Secret Tips from Bloggers
Want the most valuable secret tips to make your trip to Fiji the very best? These are the bloggers “who’ve been there” and “done that.”
If you still don’t think Fiji is within your budget, blogger, Anna covers how that’s just a misunderstanding. Read how she took a spontaneous trip to Fiji on a budget and had the time of her life.
Meanwhile, blogger, Annie, shows you why you must visit the other islands of Fiji apart from the mainland of Viti Levu. Many first-time visitors limit themselves on their holiday. Read about how to island-hop.
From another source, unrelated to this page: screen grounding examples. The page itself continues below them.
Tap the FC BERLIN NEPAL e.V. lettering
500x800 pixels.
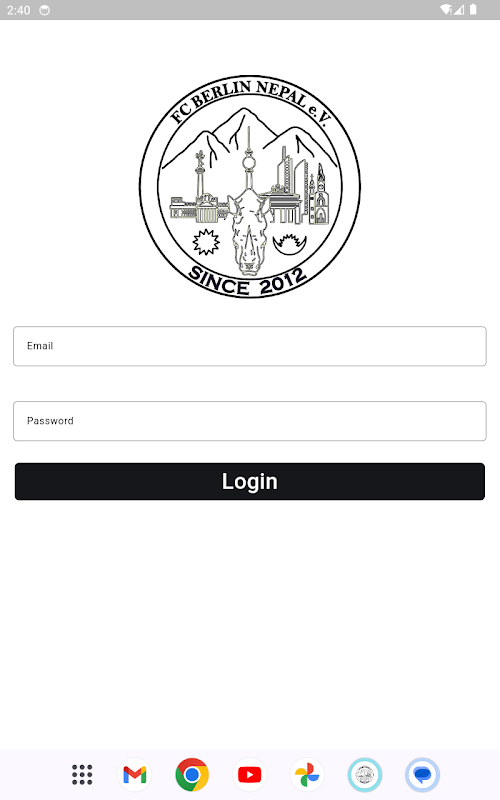(250, 101)
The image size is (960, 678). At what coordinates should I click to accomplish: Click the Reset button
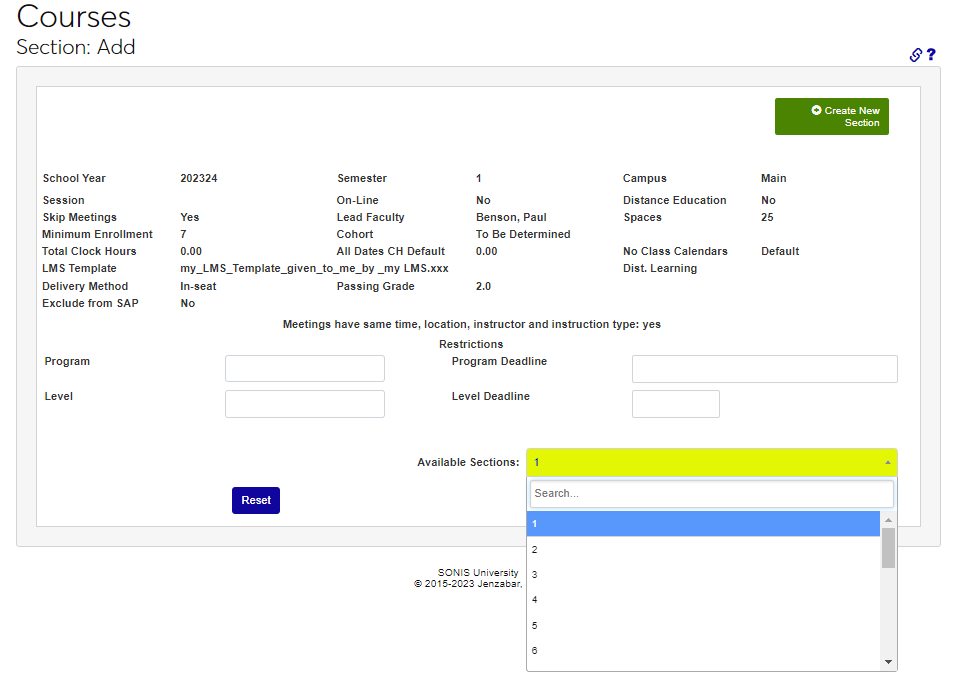pyautogui.click(x=255, y=500)
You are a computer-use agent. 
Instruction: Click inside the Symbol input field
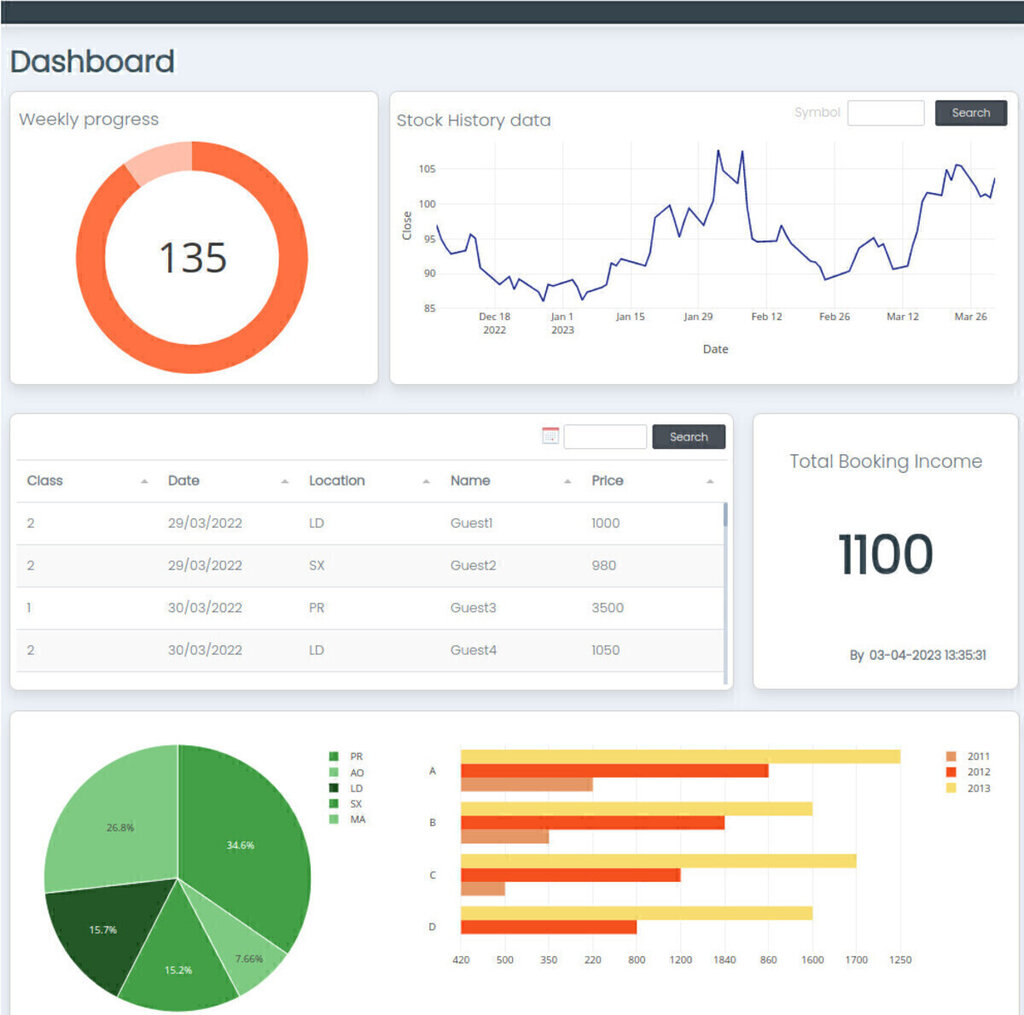(x=885, y=113)
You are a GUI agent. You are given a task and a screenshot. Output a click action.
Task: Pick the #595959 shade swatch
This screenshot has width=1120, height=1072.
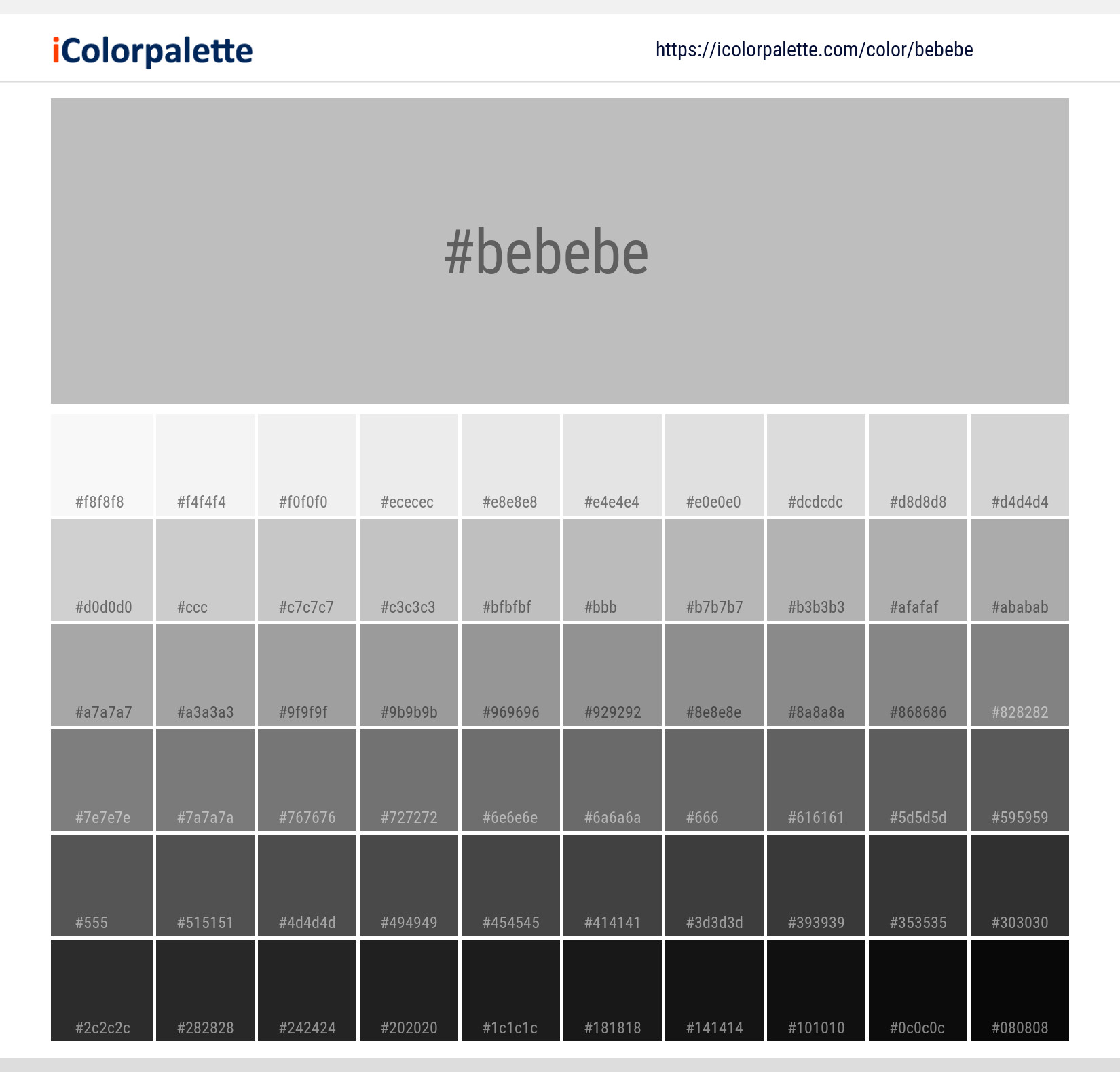(x=1020, y=780)
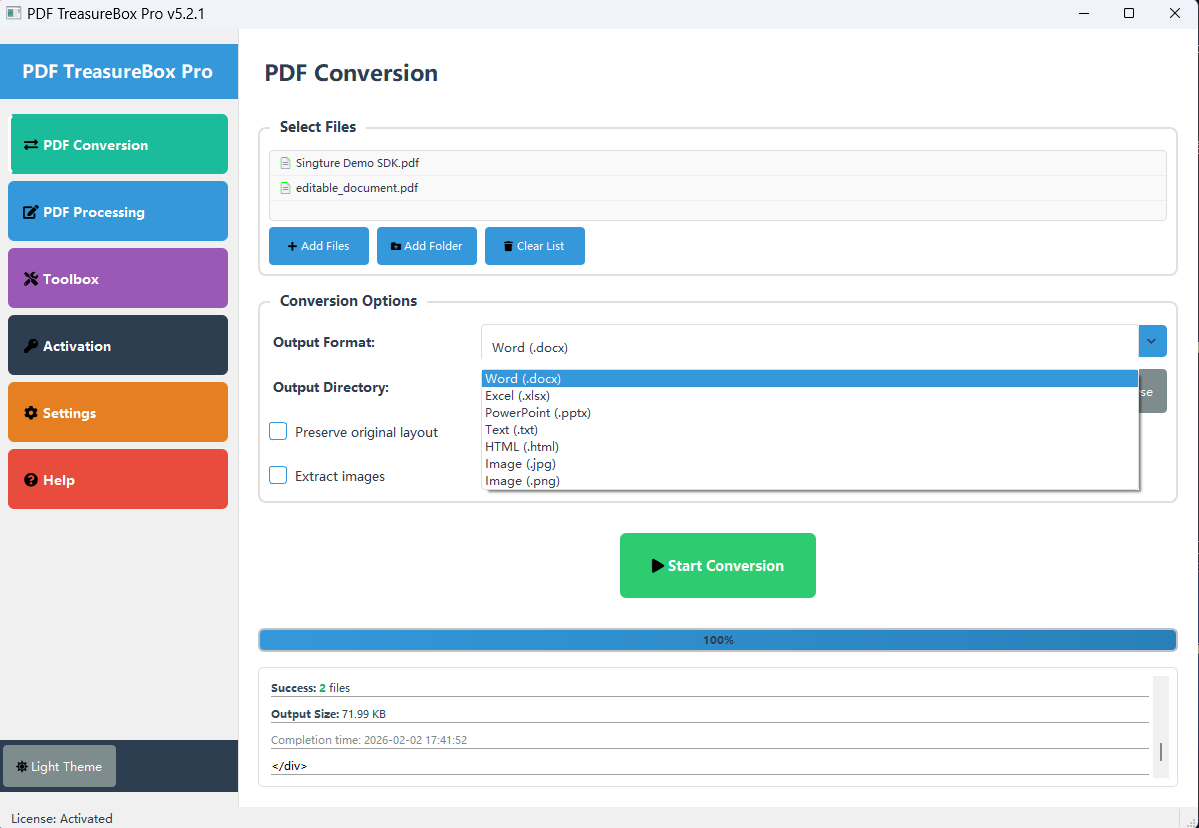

For an authentic insider’s perspective, read Lena’s blog. Lena was a teaching assistant in Fiji for four months, enough time to visit Fiji’s hidden treasures like Sigatoka Sand Dunes, Rainbow Reef, and Mamanuca Islands.
TOP 7 Instagrammable Places
- #fijiislands with 213k posts
- #albertpark with 207k posts
- #turtleisland with 167k posts
- #coralcoast with 61.8k posts
- #floatingisland with 42.1k posts
- #yasawaislands with 32.3k posts
- #manaisland with 23.2k posts
Fun Facts About Fiji
Whether its history, geography, politics, or culture, there’s a wide variety of fun facts about the South Pacific island nation of Fiji. Here are a few:
- Fiji only gained its independence from the British Empire in 1970.
- Scientists have identified over 1,500 species of sea life in Fiji’s waters.
- Indian cuisine and its use of spices strongly influences contemporary Fijian food.
- Fijian mythology claims that they came from Taganika, which was north of Egypt, in 1500 B.C. carrying treasures from the Temple of King Solomon in Jerusalem.
- In 1789, Captain William Bligh and 18 crew members found themselves left adrift from Tahiti by mutineers on the HMS Bounty. Fijian war canoes chased them in what is today called Bligh Water. The 1935 film “Mutiny on the Bounty” is the best known retelling of the story.